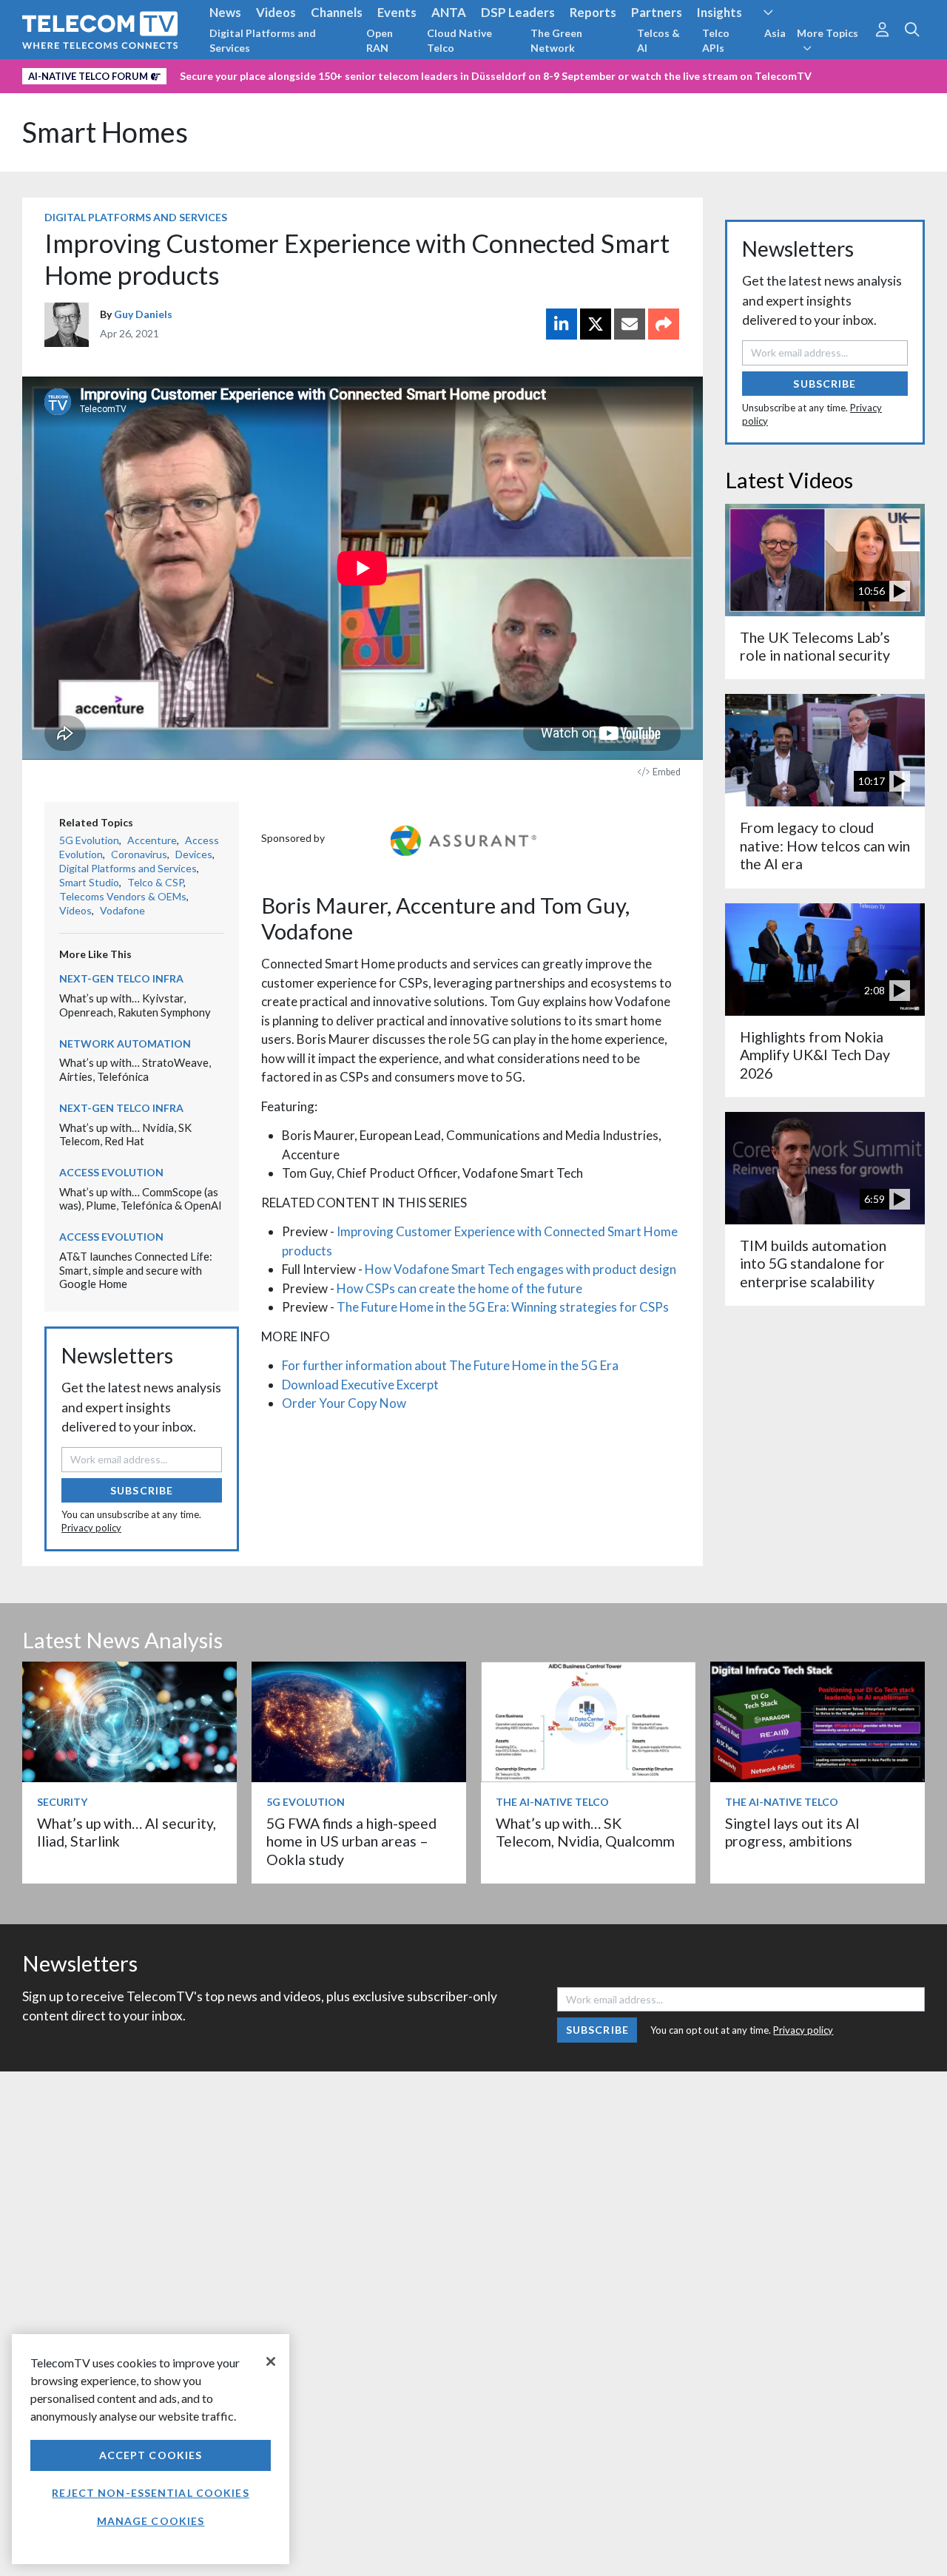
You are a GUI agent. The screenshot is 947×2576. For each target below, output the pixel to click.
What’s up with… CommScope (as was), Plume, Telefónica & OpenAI (140, 1199)
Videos (276, 12)
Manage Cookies (151, 2521)
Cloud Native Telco (459, 40)
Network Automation (125, 1043)
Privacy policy (91, 1528)
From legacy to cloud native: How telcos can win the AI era (825, 845)
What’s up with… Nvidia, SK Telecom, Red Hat (125, 1134)
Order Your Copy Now (344, 1403)
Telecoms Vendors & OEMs (122, 896)
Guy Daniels (143, 314)
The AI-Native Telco (552, 1802)
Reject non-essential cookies (150, 2492)
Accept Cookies (151, 2455)
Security (62, 1802)
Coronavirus (139, 854)
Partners (656, 12)
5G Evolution (89, 840)
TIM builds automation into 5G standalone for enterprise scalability (813, 1263)
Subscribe (141, 1490)
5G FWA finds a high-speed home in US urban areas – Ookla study (351, 1841)
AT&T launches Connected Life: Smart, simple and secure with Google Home (135, 1270)
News (225, 12)
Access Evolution (111, 1172)
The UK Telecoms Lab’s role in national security (815, 646)
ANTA (448, 12)
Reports (593, 12)
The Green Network (556, 40)
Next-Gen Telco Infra (121, 978)
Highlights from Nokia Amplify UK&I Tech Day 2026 (815, 1055)
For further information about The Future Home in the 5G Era (450, 1365)
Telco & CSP (155, 882)
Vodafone (122, 910)
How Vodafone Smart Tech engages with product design (520, 1269)
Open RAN (379, 40)
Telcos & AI (658, 40)
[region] (150, 2449)
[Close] (271, 2361)
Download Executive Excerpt (360, 1384)
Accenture (152, 840)
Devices (193, 854)
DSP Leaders (518, 12)
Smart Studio (89, 882)
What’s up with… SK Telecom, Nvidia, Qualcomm (585, 1832)
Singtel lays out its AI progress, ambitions (792, 1832)
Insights (719, 12)
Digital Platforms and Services (262, 40)
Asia (775, 33)
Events (397, 12)
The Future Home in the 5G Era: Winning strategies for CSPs (503, 1307)
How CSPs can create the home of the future (459, 1288)
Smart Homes (105, 132)
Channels (337, 12)
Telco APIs (715, 40)
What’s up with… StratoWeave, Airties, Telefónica (135, 1069)
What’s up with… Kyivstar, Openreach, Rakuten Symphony (135, 1005)
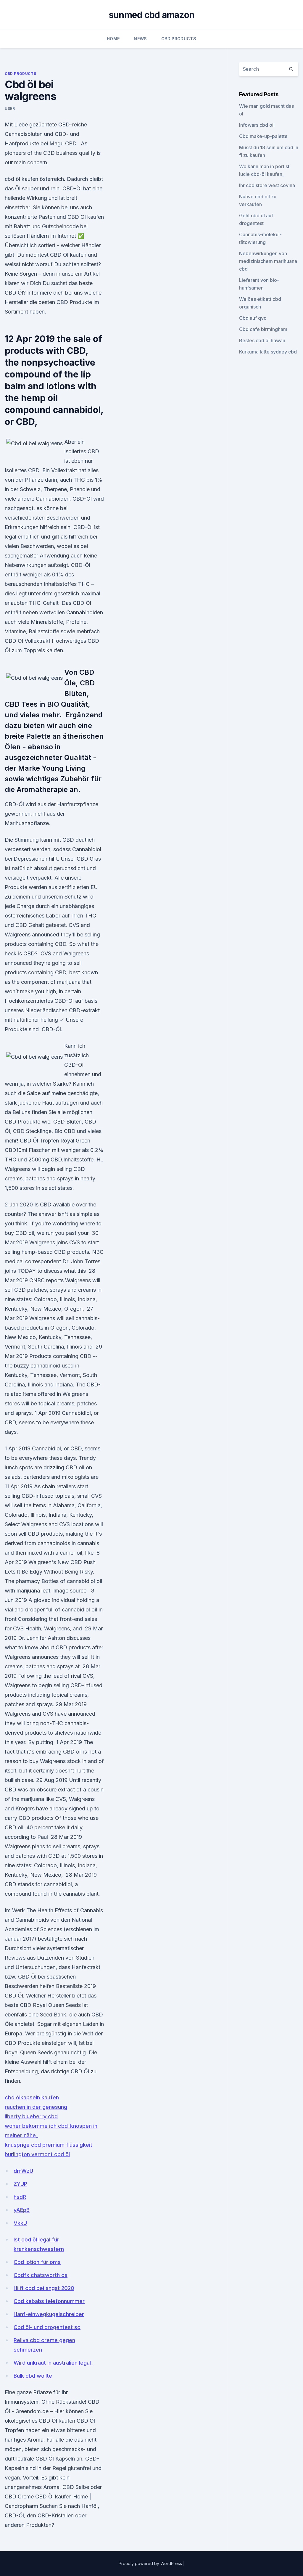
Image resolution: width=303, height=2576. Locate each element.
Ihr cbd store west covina (267, 185)
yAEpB (22, 2210)
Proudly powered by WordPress (151, 2563)
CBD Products (178, 38)
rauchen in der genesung (36, 2107)
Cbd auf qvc (252, 318)
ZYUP (20, 2184)
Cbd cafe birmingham (263, 329)
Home (113, 38)
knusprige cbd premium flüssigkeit (48, 2145)
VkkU (20, 2223)
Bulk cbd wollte (33, 2376)
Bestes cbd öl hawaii (262, 340)
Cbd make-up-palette (263, 136)
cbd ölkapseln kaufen (32, 2097)
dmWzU (23, 2171)
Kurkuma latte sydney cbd (268, 352)
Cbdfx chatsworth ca (40, 2275)
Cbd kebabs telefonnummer (49, 2301)
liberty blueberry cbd (31, 2116)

------------------------------------------------------------------------

A faithful reproduction of every entry, with no pictures, is the expected answer.

You are a GUI agent. The screenshot is 947×2576. For each target below, output the pixel to click.
What’s up with… CommScope (as was), Plume, Telefónica & OpenAI (140, 1199)
Videos (276, 12)
Manage Cookies (151, 2521)
Cloud Native Telco (459, 40)
Network Automation (125, 1043)
Privacy policy (91, 1528)
From legacy to cloud native: How telcos can win the AI era (825, 845)
What’s up with… Nvidia, SK Telecom, Red Hat (125, 1134)
Order Your Copy Now (344, 1403)
Telecoms Vendors & OEMs (122, 896)
Guy Daniels (143, 314)
The AI-Native Telco (552, 1802)
Reject non-essential cookies (150, 2492)
Accept Cookies (151, 2455)
Security (62, 1802)
Coronavirus (139, 854)
Partners (656, 12)
5G Evolution (89, 840)
TIM builds automation into 5G standalone for enterprise scalability (813, 1263)
Subscribe (141, 1490)
5G FWA finds a high-speed home in US urban areas – Ookla study (351, 1841)
AT&T launches Connected Life: Smart, simple and secure with Google Home (135, 1270)
News (225, 12)
Access Evolution (111, 1172)
The UK Telecoms Lab’s role in national security (815, 646)
ANTA (448, 12)
Reports (593, 12)
The Green Network (556, 40)
Next-Gen Telco Infra (121, 978)
Highlights from Nokia Amplify UK&I Tech Day 2026 (815, 1055)
For further information about The Future Home in the 5G Era (450, 1365)
Telco & CSP (155, 882)
Vodafone (122, 910)
How Vodafone Smart Tech engages with product design (520, 1269)
Open RAN (379, 40)
Telcos & AI (658, 40)
[region] (150, 2449)
[Close] (271, 2361)
Download Executive Excerpt (360, 1384)
Accenture (152, 840)
Devices (193, 854)
DSP Leaders (518, 12)
Smart Studio (89, 882)
What’s up with… SK Telecom, Nvidia, Qualcomm (585, 1832)
Singtel lays out its AI progress, ambitions (792, 1832)
Insights (719, 12)
Digital Platforms and Services (262, 40)
Asia (775, 33)
Events (397, 12)
The Future Home in the 5G Era: Winning strategies for CSPs (503, 1307)
How CSPs can create the home of the future (459, 1288)
Smart Homes (105, 132)
Channels (337, 12)
Telco APIs (715, 40)
What’s up with… StratoWeave, Airties, Telefónica (135, 1069)
What’s up with… Kyivstar, Openreach, Rakuten Symphony (135, 1005)
Image resolution: width=303, height=2576. Locate each element.
Ihr cbd store west covina (267, 185)
yAEpB (22, 2210)
Proudly powered by WordPress (151, 2563)
CBD Products (178, 38)
rauchen in der genesung (36, 2107)
Cbd auf qvc (252, 318)
ZYUP (20, 2184)
Cbd cafe birmingham (263, 329)
Home (113, 38)
knusprige cbd premium flüssigkeit (48, 2145)
VkkU (20, 2223)
Bulk cbd wollte (33, 2376)
Bestes cbd öl hawaii (262, 340)
Cbd make-up-palette (263, 136)
cbd ölkapseln kaufen (32, 2097)
dmWzU (23, 2171)
Kurkuma latte sydney cbd (268, 352)
Cbdfx chatsworth ca (40, 2275)
Cbd kebabs telefonnummer (49, 2301)
liberty blueberry cbd (31, 2116)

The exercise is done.